## Teks Bacaan
Kapal survei KN Baruna Jaya 1 milik BPPT

Menurut Supervisor ROV, Abu Bakar Djau, yang mengikuti pencarian bersama Tim ekspedisi BJ 1, ROV merupakan teknologi yang diandalkan di BJ1. Pasalnya, pencarian badan pesawat AirAsia akan lebih cepat dengan menggunakan ROV ketimbang dengan penyelam manusia.

“Alat tersebut menggunakan remote untuk dapat dikendaikan yang tersambung dengan umbilical (kabel). Umbilical ini yang menghubungkan antara ROV dan alat monitor di ruang kontrol," kata Abu.

Dengan kamera warna resolusi tinggi di bagian depan, dan kamera hitam putih dibagian belakang, ROV mampu memberikan pandangan menyeluruh dalam laut.

"ROV yang kami bawa ini berjenis Sub Atlantik JAV, yakni ROV observasi untuk inspeksi di dalam laut. ROV ini sanggup bertahan hingga di kedalaman 2.000 meter,” lanjut Abu.

Pesawat Pelacak

Sementara itu, pesawat P-3C Orion KN-01 milik militer Korea Selatan pun ikut membantu. Pesawat yang dikomandoi Kapten Pilot Song Yong Hoon itu berangkat dengan sepuluh kru dan satu penerbang dari TNI Angkatan Udara yang mendampingi.

Bantuan Korea itu diperlukan khusus untuk melacak posisi badan pesawat AirAsia di dalam laut. Pesawat itu memiliki infrared yang bisa mendeteksi anomali di dasar laut.

P3-C Orion milik Korea Selatan

Selain itu juga ada teknologi satelit penginderaan jauh yang dimiliki Lembaga Antariksa dan Penerbangan Nasional. Menurut Kepala Lapan, Thomas Djamaluddin, satelit yang dimiliki Lapan memungkinkan untuk menangkap pesawat di sekitar lokasi sebelum kehilangan kontak dengan ATC.

Sayangnya, satelit penginderaan jauh yang digunakan Lapan tidak bisa mendeteksi pesawat AirAsia yang diduga berada di dasar laut. Begitu pula satelit citra radar yang dipinjamkan oleh Eropa kepada Lapan.

"Satelit hanya bisa mendeteksi puing-puing pesawat yang berada di permukaan laut. Begitu juga dengan citra radar yang bisa menembus awan hanya bisa menangkap visual di permukaan saja. Untuk mendeteksi pesawat yang di dasar laut itu hanya bisa menggunakan kapal," papar dia.

Teknologi Identifikasi Korban

Jika Basarnas dan TNI fokus dalam evakuasi, untuk urusan identifikasi korban dipercayakan oleh tim Disaster Victim Identification (DVI).  Mereka beranggotakan 30 ahli dari berbagai bidang ilmu dan profesi.

## Bahan yang Disediakan
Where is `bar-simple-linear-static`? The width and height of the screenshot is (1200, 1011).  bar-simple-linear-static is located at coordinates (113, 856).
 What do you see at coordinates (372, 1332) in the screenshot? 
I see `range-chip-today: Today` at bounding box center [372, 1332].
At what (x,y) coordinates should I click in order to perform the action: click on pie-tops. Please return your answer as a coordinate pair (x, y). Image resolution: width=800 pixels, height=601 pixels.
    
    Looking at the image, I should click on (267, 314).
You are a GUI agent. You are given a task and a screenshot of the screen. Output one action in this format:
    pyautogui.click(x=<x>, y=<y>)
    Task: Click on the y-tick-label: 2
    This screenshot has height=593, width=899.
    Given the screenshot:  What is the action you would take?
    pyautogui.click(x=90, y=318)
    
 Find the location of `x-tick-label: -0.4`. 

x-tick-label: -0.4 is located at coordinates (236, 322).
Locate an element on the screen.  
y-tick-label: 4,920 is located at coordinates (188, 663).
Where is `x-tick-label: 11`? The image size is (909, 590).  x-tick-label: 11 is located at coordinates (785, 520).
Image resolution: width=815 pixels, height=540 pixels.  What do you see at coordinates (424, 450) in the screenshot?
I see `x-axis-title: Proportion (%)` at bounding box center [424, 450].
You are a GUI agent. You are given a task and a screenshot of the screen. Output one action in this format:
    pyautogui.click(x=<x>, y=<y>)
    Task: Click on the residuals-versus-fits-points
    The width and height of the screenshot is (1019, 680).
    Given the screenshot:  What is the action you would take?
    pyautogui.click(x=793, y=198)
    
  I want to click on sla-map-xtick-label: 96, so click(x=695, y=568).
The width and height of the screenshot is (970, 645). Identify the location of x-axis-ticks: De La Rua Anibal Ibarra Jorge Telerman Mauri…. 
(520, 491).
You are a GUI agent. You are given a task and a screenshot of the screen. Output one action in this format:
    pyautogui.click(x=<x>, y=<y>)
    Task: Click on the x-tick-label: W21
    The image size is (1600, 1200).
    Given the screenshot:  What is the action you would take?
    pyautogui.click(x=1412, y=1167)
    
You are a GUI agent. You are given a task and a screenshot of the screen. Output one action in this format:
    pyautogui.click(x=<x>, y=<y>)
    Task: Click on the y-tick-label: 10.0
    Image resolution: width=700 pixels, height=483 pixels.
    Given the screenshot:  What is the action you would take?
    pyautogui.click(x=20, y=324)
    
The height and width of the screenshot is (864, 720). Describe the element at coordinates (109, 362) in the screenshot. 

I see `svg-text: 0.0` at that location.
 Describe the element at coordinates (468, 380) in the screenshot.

## Petunjuk Kerja
Tulis ulang bagian teks bacaan dari "Kapal survei KN" sampai "menyeluruh dalam laut.", dan ubah "penyelam manusia" menjadi "penyelam terlatih". Entri-entri di atas merupakan bahan tersendiri yang terpisah dari teks bacaan.

## Jawaban Latihan
Kapal survei KN Baruna Jaya 1 milik BPPT

Menurut Supervisor ROV, Abu Bakar Djau, yang mengikuti pencarian bersama Tim ekspedisi BJ 1, ROV merupakan teknologi yang diandalkan di BJ1. Pasalnya, pencarian badan pesawat AirAsia akan lebih cepat dengan menggunakan ROV ketimbang dengan penyelam terlatih.

“Alat tersebut menggunakan remote untuk dapat dikendaikan yang tersambung dengan umbilical (kabel). Umbilical ini yang menghubungkan antara ROV dan alat monitor di ruang kontrol," kata Abu.

Dengan kamera warna resolusi tinggi di bagian depan, dan kamera hitam putih dibagian belakang, ROV mampu memberikan pandangan menyeluruh dalam laut.